## EXERCISE AIM
Both the line with "How do I perform: Click the" and the line with "Given: Collapse the" in the records below must appear in the output, along with every line between them, exactly and with nothing added.

[[ SOURCE MATERIAL, beginning ]]

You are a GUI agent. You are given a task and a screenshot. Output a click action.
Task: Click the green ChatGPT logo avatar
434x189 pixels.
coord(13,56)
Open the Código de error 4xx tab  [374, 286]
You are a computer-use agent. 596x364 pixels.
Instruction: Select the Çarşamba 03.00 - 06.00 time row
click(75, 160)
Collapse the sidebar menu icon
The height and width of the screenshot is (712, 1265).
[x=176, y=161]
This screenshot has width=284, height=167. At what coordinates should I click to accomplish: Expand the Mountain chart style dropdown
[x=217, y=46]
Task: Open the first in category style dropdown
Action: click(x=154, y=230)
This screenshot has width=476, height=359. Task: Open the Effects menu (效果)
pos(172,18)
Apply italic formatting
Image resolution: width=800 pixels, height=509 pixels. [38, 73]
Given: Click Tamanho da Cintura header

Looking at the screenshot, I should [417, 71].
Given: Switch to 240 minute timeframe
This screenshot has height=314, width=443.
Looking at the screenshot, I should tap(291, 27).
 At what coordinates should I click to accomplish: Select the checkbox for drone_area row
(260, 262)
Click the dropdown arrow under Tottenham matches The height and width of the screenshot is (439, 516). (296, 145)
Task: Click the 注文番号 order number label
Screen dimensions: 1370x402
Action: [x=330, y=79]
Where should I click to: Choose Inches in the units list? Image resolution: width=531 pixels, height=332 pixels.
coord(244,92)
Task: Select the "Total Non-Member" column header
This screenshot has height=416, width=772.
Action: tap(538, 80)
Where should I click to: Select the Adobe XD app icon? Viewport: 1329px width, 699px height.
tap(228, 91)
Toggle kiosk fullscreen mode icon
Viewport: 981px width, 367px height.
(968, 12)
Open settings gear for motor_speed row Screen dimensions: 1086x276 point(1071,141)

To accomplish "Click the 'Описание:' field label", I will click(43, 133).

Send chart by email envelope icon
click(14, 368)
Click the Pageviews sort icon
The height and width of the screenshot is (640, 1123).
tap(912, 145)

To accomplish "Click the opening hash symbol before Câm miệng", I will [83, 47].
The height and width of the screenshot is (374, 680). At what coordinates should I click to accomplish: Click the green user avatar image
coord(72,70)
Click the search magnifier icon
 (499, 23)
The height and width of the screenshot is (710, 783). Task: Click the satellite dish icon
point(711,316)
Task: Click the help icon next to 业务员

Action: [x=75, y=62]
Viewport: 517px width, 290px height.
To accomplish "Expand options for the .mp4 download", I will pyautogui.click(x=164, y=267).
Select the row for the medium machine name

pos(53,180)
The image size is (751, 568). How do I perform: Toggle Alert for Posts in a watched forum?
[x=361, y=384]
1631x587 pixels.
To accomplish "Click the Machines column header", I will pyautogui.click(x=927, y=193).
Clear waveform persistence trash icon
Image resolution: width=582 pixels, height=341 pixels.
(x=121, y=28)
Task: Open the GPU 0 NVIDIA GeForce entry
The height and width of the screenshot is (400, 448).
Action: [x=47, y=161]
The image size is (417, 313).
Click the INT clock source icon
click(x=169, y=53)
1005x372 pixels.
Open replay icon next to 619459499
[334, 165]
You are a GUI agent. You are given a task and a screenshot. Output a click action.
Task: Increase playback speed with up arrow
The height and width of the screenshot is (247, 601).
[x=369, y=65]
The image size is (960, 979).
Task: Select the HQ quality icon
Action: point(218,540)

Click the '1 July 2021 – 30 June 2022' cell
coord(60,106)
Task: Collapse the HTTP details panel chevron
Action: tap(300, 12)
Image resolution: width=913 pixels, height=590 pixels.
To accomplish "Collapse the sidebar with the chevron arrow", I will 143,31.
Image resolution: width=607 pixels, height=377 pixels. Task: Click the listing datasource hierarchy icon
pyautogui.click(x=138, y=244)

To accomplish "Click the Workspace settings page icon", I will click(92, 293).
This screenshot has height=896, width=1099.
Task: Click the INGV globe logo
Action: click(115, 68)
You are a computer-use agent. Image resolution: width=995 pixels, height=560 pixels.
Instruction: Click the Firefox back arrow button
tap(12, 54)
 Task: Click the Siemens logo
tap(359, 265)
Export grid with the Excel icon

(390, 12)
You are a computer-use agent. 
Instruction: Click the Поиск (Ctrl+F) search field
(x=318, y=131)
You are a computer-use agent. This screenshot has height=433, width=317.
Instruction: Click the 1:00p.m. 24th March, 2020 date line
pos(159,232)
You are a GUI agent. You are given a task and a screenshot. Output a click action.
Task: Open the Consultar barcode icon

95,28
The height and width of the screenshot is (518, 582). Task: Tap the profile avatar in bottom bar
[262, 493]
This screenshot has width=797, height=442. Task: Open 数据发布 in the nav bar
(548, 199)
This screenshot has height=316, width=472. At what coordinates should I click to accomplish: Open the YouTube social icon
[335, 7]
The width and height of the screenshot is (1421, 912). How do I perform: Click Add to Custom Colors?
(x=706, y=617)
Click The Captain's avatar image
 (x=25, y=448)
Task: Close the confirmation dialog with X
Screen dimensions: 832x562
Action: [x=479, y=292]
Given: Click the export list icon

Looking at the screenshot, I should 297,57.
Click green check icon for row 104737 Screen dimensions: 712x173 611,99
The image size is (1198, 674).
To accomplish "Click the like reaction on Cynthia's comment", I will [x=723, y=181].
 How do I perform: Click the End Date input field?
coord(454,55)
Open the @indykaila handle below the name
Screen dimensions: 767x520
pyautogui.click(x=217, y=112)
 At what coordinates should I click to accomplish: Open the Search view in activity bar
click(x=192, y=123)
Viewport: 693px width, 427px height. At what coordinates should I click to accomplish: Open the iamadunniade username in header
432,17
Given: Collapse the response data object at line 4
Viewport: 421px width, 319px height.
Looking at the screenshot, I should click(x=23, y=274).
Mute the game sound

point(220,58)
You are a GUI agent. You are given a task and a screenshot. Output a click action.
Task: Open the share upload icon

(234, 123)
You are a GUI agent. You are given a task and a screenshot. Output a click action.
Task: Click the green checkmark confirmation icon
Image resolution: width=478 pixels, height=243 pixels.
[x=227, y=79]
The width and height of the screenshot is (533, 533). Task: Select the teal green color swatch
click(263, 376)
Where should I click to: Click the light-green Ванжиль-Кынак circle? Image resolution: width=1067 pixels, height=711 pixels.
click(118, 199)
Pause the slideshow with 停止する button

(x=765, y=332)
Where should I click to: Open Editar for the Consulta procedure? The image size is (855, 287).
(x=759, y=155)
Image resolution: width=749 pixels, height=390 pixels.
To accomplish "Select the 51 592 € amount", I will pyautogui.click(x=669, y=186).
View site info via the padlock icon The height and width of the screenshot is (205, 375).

[[ SOURCE MATERIAL, end ]]

## SOLUTION TO THIS EXERCISE
 How do I perform: Click the End Date input field?
coord(454,55)
Open the @indykaila handle below the name
Screen dimensions: 767x520
pyautogui.click(x=217, y=112)
 At what coordinates should I click to accomplish: Open the Search view in activity bar
click(x=192, y=123)
Viewport: 693px width, 427px height. At what coordinates should I click to accomplish: Open the iamadunniade username in header
432,17
Given: Collapse the response data object at line 4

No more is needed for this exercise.